Orada bir şefkat devrimi yapıldı, bir merhamet hareketi. Fetih aslında buydu, gönüllerin İslam’a açılmasıydı.
Efendimiz, Mekke’deki en azılı düşmanlarından bir tanesi olan Ümeyye bin Halef’in oğlu Saffan bin Ümeyye’yi çağırarak 300 tane asker donatacak para vermesini istedi. Safvan bu parayı ne olarak istediğini sorunca Efendimiz borç olarak istediğini söyledi. Safvan da Müslüman olup olmamak için üç ay mühlet istedi. Efendimiz de ona bu mühleti verdi. Safvan, Huneyn Savaşı’na katılmıştı ama aklı fikri ganimetlerdeydi. Savaşın sonunda Safvan, dağlar gibi yığılmış ganimet mallarının önünde durmuş hayran hayran bakıyordu. Efendimiz onun bu halini görünce “Çok mu hoşuna gitti?” diye sordu. Safvan “İnsanın içi mi dayanır buna?” deyince Efendimiz “O gördüklerinin hepsi senin olsun” dedi. Safvan, afalladı, önce inanmak istemedi, şaşırdı, kekeledi, duraksadı, rengi attı. Kendine geldiğinde “Bu cömertliği ancak bir peygamber yapabilir” diyerek yüreği de İslam’ın oldu, malı da İslam’ın oldu her şeyi İslam’ın oldu…

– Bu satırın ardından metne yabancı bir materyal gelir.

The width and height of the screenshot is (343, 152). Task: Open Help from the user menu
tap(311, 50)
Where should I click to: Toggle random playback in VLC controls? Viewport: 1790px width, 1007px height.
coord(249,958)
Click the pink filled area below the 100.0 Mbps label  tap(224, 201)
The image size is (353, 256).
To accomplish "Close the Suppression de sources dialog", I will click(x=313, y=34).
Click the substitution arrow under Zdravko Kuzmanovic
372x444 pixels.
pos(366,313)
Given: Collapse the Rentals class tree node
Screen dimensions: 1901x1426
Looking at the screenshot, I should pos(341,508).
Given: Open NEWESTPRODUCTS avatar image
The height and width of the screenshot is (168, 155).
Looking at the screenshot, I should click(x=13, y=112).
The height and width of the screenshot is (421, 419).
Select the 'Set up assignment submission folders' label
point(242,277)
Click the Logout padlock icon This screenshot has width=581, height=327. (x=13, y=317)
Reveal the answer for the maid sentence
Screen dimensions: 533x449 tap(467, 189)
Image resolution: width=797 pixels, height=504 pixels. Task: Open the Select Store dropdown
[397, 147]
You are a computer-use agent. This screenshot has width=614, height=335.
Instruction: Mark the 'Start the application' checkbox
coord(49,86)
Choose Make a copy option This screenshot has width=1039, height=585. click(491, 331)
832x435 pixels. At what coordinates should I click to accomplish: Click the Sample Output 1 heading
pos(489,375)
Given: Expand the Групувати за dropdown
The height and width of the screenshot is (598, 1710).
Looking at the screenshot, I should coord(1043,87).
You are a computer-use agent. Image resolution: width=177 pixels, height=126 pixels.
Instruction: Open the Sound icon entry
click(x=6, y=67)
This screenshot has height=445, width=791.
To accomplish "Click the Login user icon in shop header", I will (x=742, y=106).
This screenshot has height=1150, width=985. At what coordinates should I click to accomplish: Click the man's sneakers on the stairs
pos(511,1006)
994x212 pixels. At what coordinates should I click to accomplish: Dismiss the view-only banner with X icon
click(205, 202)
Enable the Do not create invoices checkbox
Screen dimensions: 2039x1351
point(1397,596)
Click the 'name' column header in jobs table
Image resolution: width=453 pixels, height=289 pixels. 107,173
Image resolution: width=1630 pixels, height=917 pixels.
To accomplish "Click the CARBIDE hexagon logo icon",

Fetih sırasında, sadece fetih sırasında değil Beni Kureyza maktullerini dışarıda tutmak şartıyla Asr-ı Saadet inkılabı boyunca iki taraftan verilen kayıpların toplamı 200 civarında. Yeryüzünde böyle bir inkılabın bu kadar az bir kayıpla yapıldığının bir örneği yoktur.